The contributions of genetic risk factors to susceptibility for brain disorders are often so closely intertwined with environmental factors that studying genes in isolation cannot provide the full picture of pathogenesis. With recent advances in our understanding of psychiatric genetics and environmental modifiers we are now in a position to develop more accurate animal models of psychiatric disorders which exemplify the complex interaction of genes and environment. Here, we consider some of the insights that have emerged from studying the relationship between defined genetic alterations and environmental factors in rodent models. A key issue in such animal models is the optimization of construct validity, at both genetic and environmental levels. Standard housing of laboratory mice and rats generally includes ad libitum food access and limited opportunity for physical exercise, leading to metabolic dysfunction under control conditions, and thus reducing validity of animal models with respect to clinical populations. A related issue, of specific relevance to neuroscientists, is that most standard-housed rodents have limited opportunity for sensory and cognitive stimulation, which in turn provides reduced incentive for complex motor activity. Decades of research using environmental enrichment has demonstrated beneficial effects on brain and behavior in both wild-type and genetically modified rodent models, relative to standard-housed littermate controls. One interpretation of such studies is that environmentally enriched animals more closely approximate average human levels of cognitive and sensorimotor stimulation, whereas the standard housing currently used in most laboratories models a more sedentary state of reduced mental and physical activity and abnormal stress levels. The use of such standard housing as a single environmental variable may limit the capacity for preclinical models to translate into successful clinical trials. Therefore, there is a need to optimize 'environmental construct validity' in animal models, while maintaining comparability between laboratories, so as to ensure optimal scientific and medical outcomes. Utilizing more sophisticated models to elucidate the relative contributions of genetic and environmental factors will allow for improved construct, face and predictive validity, thus facilitating the identification of novel therapeutic targets.

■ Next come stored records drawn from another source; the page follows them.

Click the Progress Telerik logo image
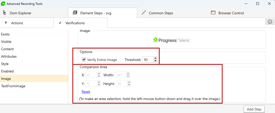point(172,40)
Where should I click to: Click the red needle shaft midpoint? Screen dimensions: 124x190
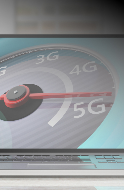pyautogui.click(x=71, y=95)
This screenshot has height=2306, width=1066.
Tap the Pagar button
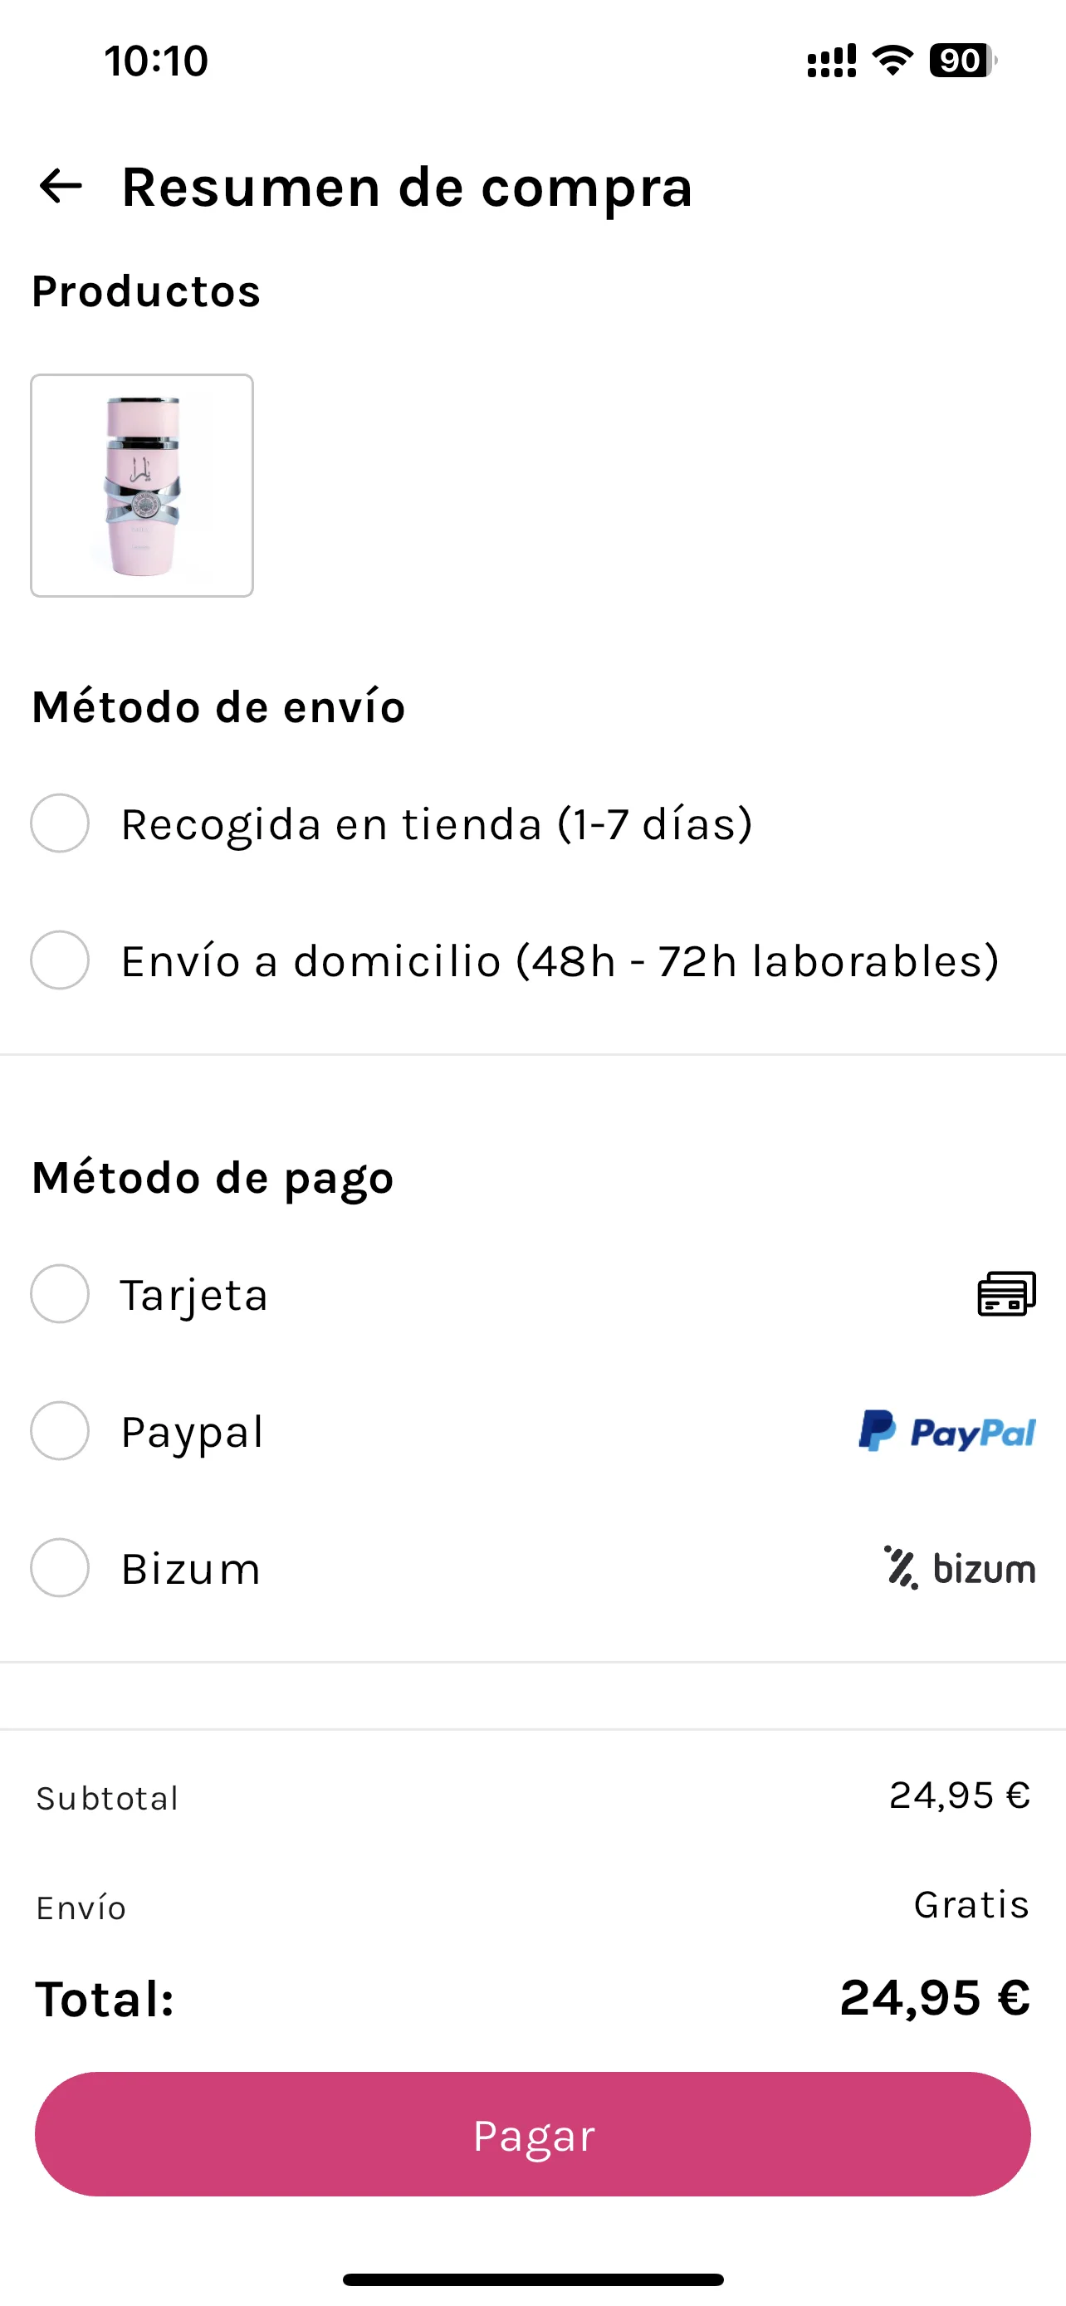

Enviromimetics: exploring gene environment interactions to identify therapeutic targets for brain disorders.

There is a growing awareness of the central role played by environmental factors in many of the most debilitating neural disorders. Epidemiological studies have suggested a complex balance between genetic and environmental factors in the pathogenesis of neurological and psychiatric conditions. The use of accurate animal models, combined with experimental manipulations such as environmental enrichment, has shown that increased sensory, cognitive and motor stimulation has beneficial effects in a range of CNS disorders, including Huntington's, Alzheimer's, Parkinson's and other neurodegenerative diseases. Various studies have identified molecular, structural and functional correlates of this experience-dependent plasticity. The authors propose that the molecular systems which mediate the therapeutic effects of environmental enrichment may provide novel targets for pharmacotherapies. More specifically, they elaborate a theoretical framework for the development of 'enviromimetics', therapeutics that mimic or enhance the beneficial effects of environmental stimulation, targeted towards a wide range of nervous system disorders.